RECORD EXTRACTS:

******

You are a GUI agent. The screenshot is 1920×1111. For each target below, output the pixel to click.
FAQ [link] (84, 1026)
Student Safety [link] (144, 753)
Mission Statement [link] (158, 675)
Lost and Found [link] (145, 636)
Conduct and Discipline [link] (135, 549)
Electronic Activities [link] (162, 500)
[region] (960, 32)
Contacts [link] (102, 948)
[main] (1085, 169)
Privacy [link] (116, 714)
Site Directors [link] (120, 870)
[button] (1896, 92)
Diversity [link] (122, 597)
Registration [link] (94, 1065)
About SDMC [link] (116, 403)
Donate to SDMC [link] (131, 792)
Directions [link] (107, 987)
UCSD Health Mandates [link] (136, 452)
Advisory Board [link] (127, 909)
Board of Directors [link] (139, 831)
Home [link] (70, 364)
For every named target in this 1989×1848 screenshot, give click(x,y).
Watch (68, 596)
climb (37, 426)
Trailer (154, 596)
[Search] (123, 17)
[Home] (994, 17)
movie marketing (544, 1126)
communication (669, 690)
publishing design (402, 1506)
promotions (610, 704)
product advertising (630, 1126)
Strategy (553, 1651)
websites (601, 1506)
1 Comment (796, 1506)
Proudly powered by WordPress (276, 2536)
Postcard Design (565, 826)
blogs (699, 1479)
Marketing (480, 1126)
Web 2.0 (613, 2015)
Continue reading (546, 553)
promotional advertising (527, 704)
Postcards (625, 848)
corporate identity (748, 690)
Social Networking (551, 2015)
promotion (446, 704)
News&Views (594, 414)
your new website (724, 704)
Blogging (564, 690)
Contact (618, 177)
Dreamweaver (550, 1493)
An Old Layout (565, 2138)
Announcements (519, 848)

******

EXERCISE DESCRIPTION:
Using the exact wording, repeat all the entries.

ANSWER:
You are a GUI agent. The screenshot is 1920×1111. For each target below, output the pixel to click.
FAQ [link] (84, 1026)
Student Safety [link] (144, 753)
Mission Statement [link] (158, 675)
Lost and Found [link] (145, 636)
Conduct and Discipline [link] (135, 549)
Electronic Activities [link] (162, 500)
[region] (960, 32)
Contacts [link] (102, 948)
[main] (1085, 169)
Privacy [link] (116, 714)
Site Directors [link] (120, 870)
[button] (1896, 92)
Diversity [link] (122, 597)
Registration [link] (94, 1065)
About SDMC [link] (116, 403)
Donate to SDMC [link] (131, 792)
Directions [link] (107, 987)
UCSD Health Mandates [link] (136, 452)
Advisory Board [link] (127, 909)
Board of Directors [link] (139, 831)
Home [link] (70, 364)
For every named target in this 1989×1848 screenshot, give click(x,y).
Watch (68, 596)
climb (37, 426)
Trailer (154, 596)
[Search] (123, 17)
[Home] (994, 17)
movie marketing (544, 1126)
communication (669, 690)
publishing design (402, 1506)
promotions (610, 704)
product advertising (630, 1126)
Strategy (553, 1651)
websites (601, 1506)
1 Comment (796, 1506)
Proudly powered by WordPress (276, 2536)
Postcard Design (565, 826)
blogs (699, 1479)
Marketing (480, 1126)
Web 2.0 (613, 2015)
Continue reading (546, 553)
promotional advertising (527, 704)
Postcards (625, 848)
corporate identity (748, 690)
Social Networking (551, 2015)
promotion (446, 704)
News&Views (594, 414)
your new website (724, 704)
Blogging (564, 690)
Contact (618, 177)
Dreamweaver (550, 1493)
An Old Layout (565, 2138)
Announcements (519, 848)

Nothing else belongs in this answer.